→ Task objective
Copy out every line of the entries below word for word, leaving out the pictures.

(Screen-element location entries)
* * * * * * * * *
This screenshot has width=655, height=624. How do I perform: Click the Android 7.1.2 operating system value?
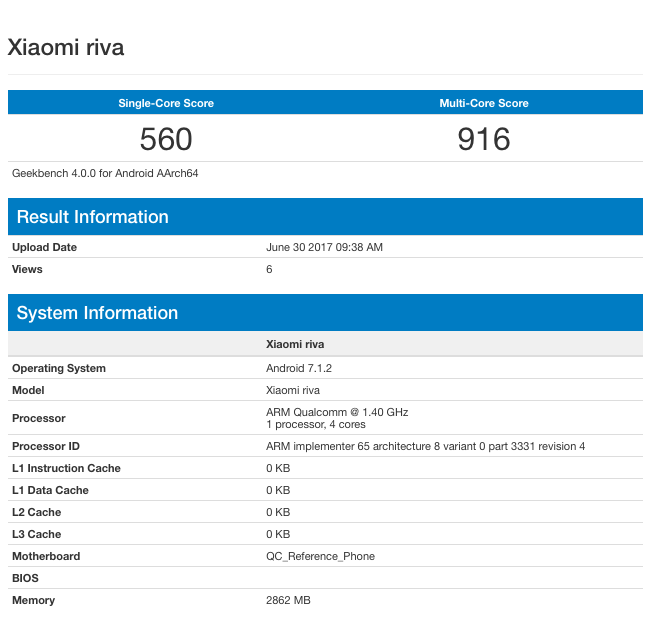(299, 368)
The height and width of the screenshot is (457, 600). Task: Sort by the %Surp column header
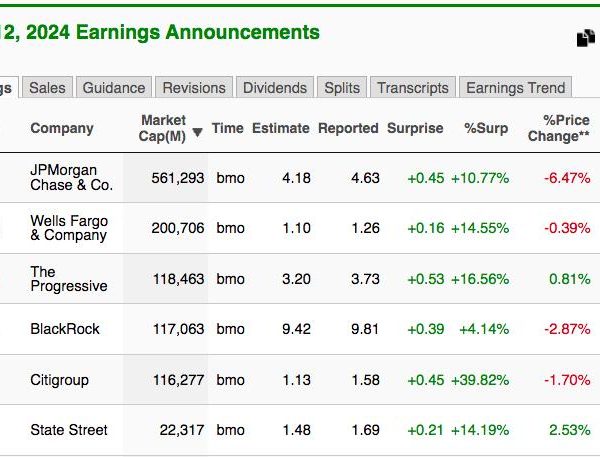[486, 128]
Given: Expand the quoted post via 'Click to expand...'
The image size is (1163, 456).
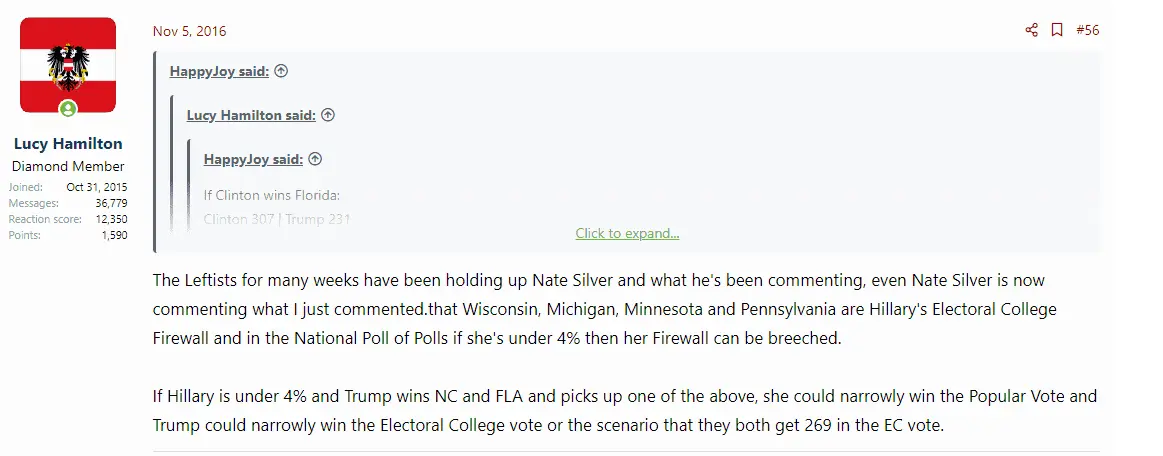Looking at the screenshot, I should (627, 233).
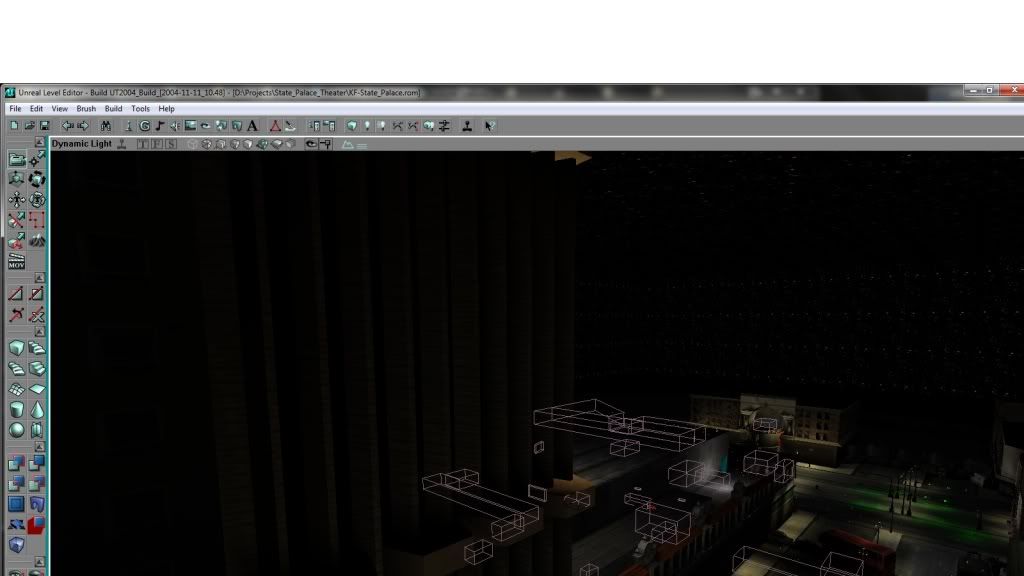Save the map with floppy disk icon

tap(45, 126)
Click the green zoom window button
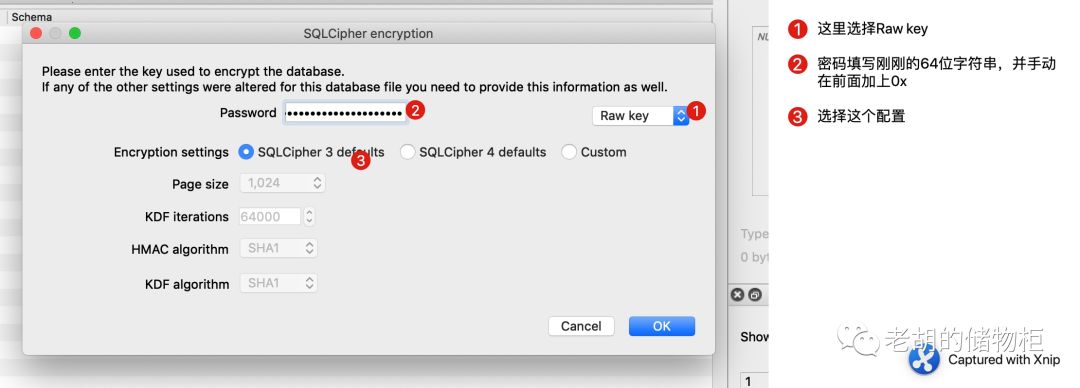Image resolution: width=1080 pixels, height=388 pixels. pyautogui.click(x=74, y=33)
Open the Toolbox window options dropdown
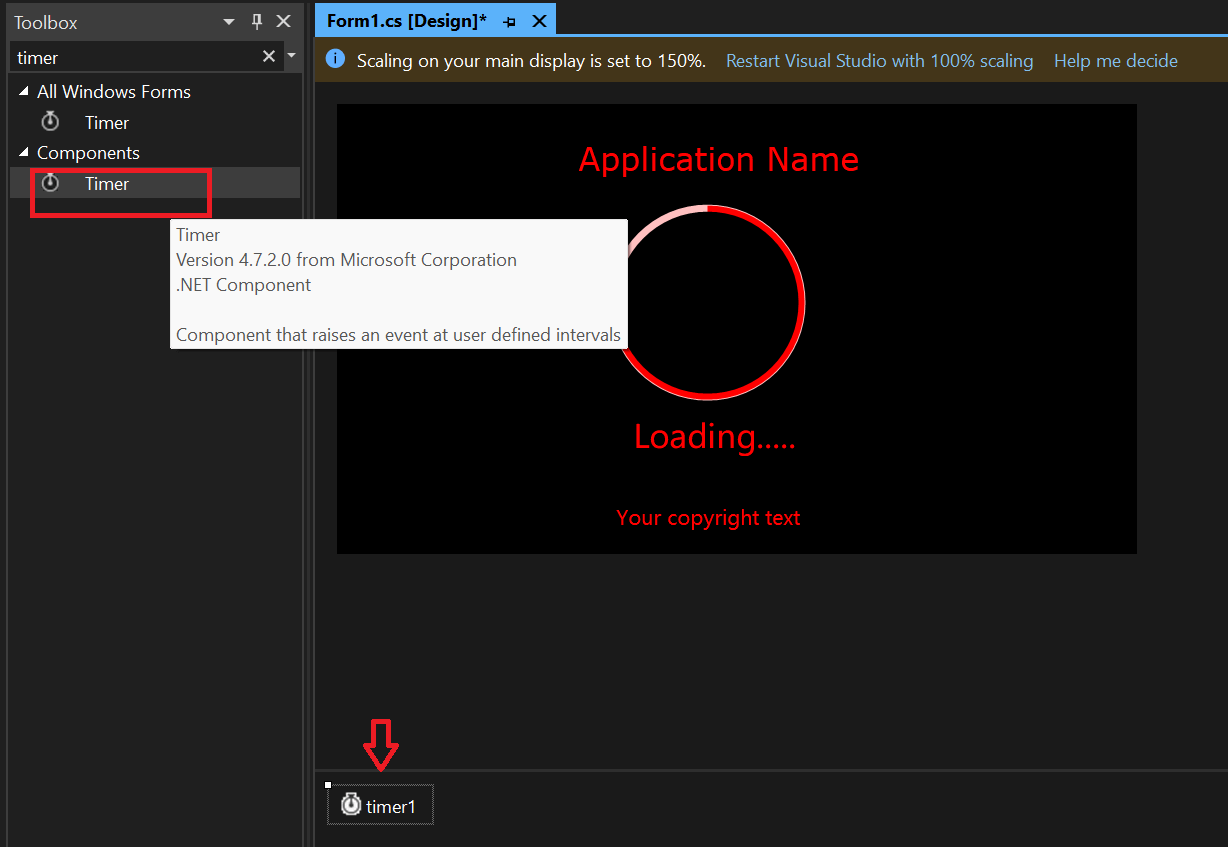The width and height of the screenshot is (1228, 847). 228,20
* * * * * * * * *
→ Response
This screenshot has width=655, height=624. How do I perform: Click the Android 7.1.2 operating system value?
(299, 368)
The height and width of the screenshot is (457, 600). Task: Sort by the %Surp column header
[486, 128]
Given: Expand the quoted post via 'Click to expand...'
The image size is (1163, 456).
Looking at the screenshot, I should (627, 233).
Save the map with floppy disk icon

tap(45, 126)
Click the green zoom window button
Image resolution: width=1080 pixels, height=388 pixels. pyautogui.click(x=74, y=33)
Open the Toolbox window options dropdown
The width and height of the screenshot is (1228, 847). 228,20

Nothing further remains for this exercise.